Quality is also more important than price, overall, in buying decisions. Compromising
the quality of a product or service in order to lower its price is a direct route to
losing customers. If a customer buys a cheap hammer somewhere else and the head of the
hammer flies off, he will buy a better, more expensive one next time. So only sell the
better, more expensive ones if you want to keep customers.
One more thing, before presenting the conclusions on how to approach pricing: know who
your competitors are. A small business is not competing with Wal-Mart. It is competing
with other small businesses.
Ignoring niche markets for the moment, most small businesses have a number of
competitors. These usually break into three groups: tiny, just-starting, hungry
businesses; somewhat established businesses with some name recognition and reputation; and
long-established, larger (but still small businesses) leaders in the field. A growing
small business will normally progress through the first two stages, and might or might not
be aiming to join the third, depending on the ambitions of the owner.
Group One markets on price. Group Two markets on dependability and quality. Group Three
markets on reputation and volume capabilities. The small business owner should be aware of
which group his business is in, and who his competitors are in that group, and what they
are charging for similar products.
So here are the principles of smart pricing for Groups One and Two. Group Three is
distinguished by high pricing, so they are on a "whatever they can convince the customer
to pay" basis anyway.
Group One needs customers fast. They have to generate a cash flow, and that means
investing "sweat equity" into the business, and lower prices and profit margins. This
stage cannot last very long without burning out the owners and workers, so concentrate on
producing products that are every bit as good as Group Two's products, and being just as
dependable. Then, when you increase your prices in six months or so, you will retain many
if not most of your clients. Very important: Be sure to raise your prices when you have a
solid repeat customer base. Keeping your prices at a level that barely sustains your
business will prevent your being able to invest in the resources you will need in order to
enter Group Two.
Group Two's pricing depends entirely on dependability and quality. Assuming you are
constantly improving both, your prices can constantly increase as well. If your dependability
and quality hit a plateau (which doesn't mean they can't improve, because they always can;
it only means you have decided not to improve them), then so should your prices.

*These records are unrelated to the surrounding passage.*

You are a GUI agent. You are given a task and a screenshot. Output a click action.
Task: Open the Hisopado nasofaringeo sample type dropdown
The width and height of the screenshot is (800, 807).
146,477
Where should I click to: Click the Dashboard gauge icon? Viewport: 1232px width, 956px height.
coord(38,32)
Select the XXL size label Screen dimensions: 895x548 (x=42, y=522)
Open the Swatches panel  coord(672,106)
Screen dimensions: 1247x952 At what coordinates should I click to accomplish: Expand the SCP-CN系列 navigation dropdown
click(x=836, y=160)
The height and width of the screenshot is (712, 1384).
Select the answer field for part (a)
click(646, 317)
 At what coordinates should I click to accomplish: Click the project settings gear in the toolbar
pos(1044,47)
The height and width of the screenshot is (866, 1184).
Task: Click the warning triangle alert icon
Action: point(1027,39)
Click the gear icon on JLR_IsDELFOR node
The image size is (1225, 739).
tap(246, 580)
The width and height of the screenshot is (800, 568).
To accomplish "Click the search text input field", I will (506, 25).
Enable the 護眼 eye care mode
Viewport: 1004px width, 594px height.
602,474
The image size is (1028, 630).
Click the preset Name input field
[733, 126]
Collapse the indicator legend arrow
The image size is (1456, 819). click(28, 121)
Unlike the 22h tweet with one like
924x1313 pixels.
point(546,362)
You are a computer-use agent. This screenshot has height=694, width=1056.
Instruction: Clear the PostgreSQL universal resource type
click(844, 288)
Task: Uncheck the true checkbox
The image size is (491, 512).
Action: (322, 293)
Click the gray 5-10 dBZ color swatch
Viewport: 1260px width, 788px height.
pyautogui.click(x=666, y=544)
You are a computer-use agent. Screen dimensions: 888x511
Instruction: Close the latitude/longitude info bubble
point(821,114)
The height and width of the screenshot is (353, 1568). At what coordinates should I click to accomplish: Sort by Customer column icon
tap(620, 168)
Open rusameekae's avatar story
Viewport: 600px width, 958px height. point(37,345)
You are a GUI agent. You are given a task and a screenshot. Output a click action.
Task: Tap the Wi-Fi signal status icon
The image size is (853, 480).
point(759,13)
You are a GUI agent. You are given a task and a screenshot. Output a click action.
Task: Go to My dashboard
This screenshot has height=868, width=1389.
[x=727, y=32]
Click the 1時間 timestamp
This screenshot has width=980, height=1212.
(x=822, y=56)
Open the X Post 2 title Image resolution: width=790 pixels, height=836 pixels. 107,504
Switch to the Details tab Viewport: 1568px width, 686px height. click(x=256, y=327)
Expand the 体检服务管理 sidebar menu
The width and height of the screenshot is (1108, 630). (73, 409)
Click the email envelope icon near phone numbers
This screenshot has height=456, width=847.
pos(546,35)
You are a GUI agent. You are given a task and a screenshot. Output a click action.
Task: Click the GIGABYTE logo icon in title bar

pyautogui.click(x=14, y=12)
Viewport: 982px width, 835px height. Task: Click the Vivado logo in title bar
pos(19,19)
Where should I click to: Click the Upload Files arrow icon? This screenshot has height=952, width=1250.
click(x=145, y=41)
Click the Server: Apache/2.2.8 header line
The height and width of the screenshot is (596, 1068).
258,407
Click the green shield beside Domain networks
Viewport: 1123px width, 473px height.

The temptation bedeviling small business owners in Group Two is to underprice their
products and services, so as to gain more business and not lose customers. Giving in to
this temptation will pretty much ensure failure, as you will not be able to build up
capital for further expansion. Your intention should be to dominate Group Two, to be the
big fish in that pond. You want those customers who would prefer to use a Group One
supplier but cannot justify the cost, so they look for the best they can afford.